In TERS Experimenten an Proteinfasern, die aus einer Mischung von Hämoglobin (HG) und menschlichem Serum Albumin (HSA) synthetisiert wurden, konnte mit obiger Methode nachgewiesen werden, dass beide Proteine in den Fasern enthalten sind. Die HG-HSA Hybridfasern wurden in ethanolischer Lösung bei 65 °C innerhalb von sieben Tagen generiert, wobei verschiedene Agglomerationsschritte durchlaufen wurden. Durch Aufbringen auf ein Glassubstrat wurden die Fasern für die TERS Messungen vereinzelt. Im ersten Schritt des Analyseverfahrens wurde die Topographie der HG-HSA Hybridfasern abgebildet (s. Abb. 1a). Anschließend wurden TERS Spektren an aufeinanderfolgenden Messpunkten im Abstand von jeweils 2.5 nm auf den einzelnen Nanofasern aufgenommen (Abb. 1b,c). Aufgrund der Spezifität und der hohen Ortsauflösung der Nahfeldmethode konnten Hämoglobin und Serum Albumin anhand von molekül-spezifischen Schwingungsbanden eindeutig zugeordnet und auf den Fasern lokalisiert werden.
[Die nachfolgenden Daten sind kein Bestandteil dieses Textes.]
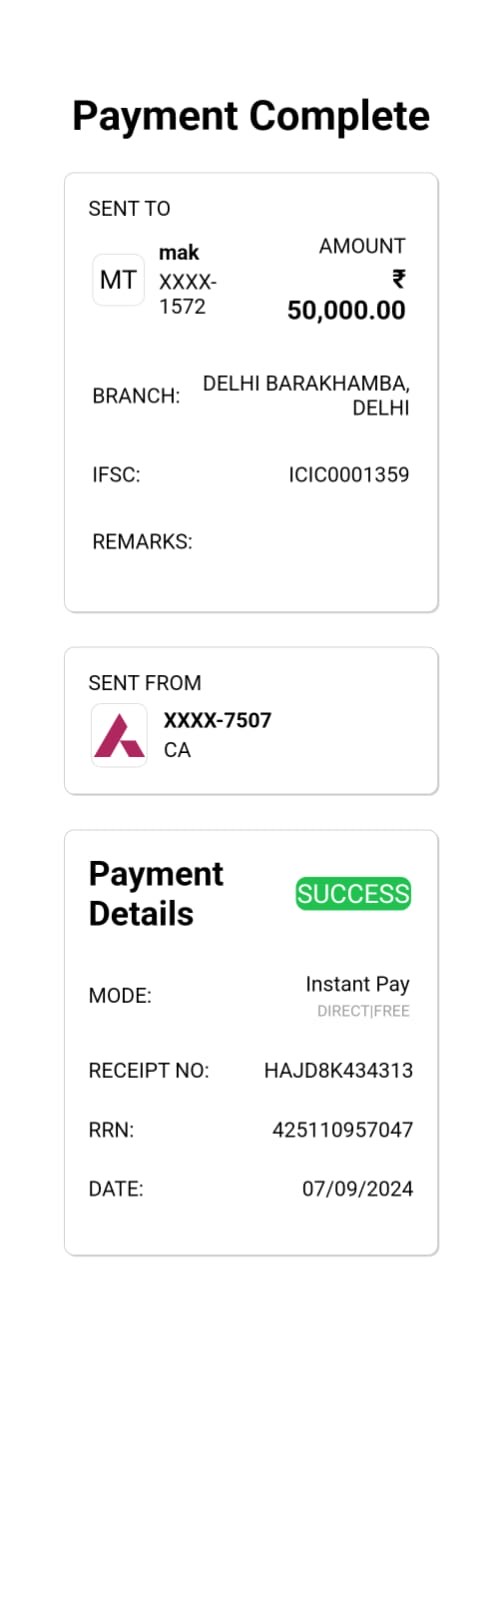Viewport: 501px width, 1600px height.
Task: Click the recipient name mak
Action: pyautogui.click(x=179, y=253)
In Abb. 1c ist ein Ausschnitt aus einer TERS Messung entlang einer HG-HSA Hybridfaser gezeigt, in der die beiden Proteine gut von einander unterscheidbar sind. Die ersten sieben Spektren können HSA zugeordnet werden, während die darauffolgenden sieben Spektren die Charakteristika von HG aufweisen, die von den Banden der Hämgruppe bestimmt werden. Aufgrund der unter den Messbedingungen resonanten Anregung des HG Moleküls ist die Signalintensität drastisch gegenüber der von HSA erhöht. In allen aufgenommenen Datensätzen dominierte der HSA Anteil, was darauf schließen lies, dass das Grundgerüst der Mikrometer langen Hybridfasern aus HSA besteht, in das HG teilweise eingebaut wurde. Die TERS Spektren deuten zudem darauf hin, dass HG unregelmäßig auf den Fasern verteilt ist. Diese Annahme konnte in einer erfolgreichen Kooperation mit der Gruppe von Prof. Jandt vom Otto-Schott-Institut für Materialforschung der FSU Jena durch rasterelektronenmikroskopische Messungen nach Immunogold-Markierung der Proben bestätigt werden.

Die vielversprechenden Ergebnisse der Studie zeigen, dass es möglich ist, Nanofasern, die aus verschiedenen Proteinen bestehen, zu erzeugen. Es eröffnet sich damit die Möglichkeit, Hybridstrukturen als neue funktionelle Materialien zu entwickeln. Ein mögliches Einsatzgebiet für solche Strukturen stellt beispielsweise die Medizintechnik dar, in der die Biokompatibilität eine große Rolle spielt.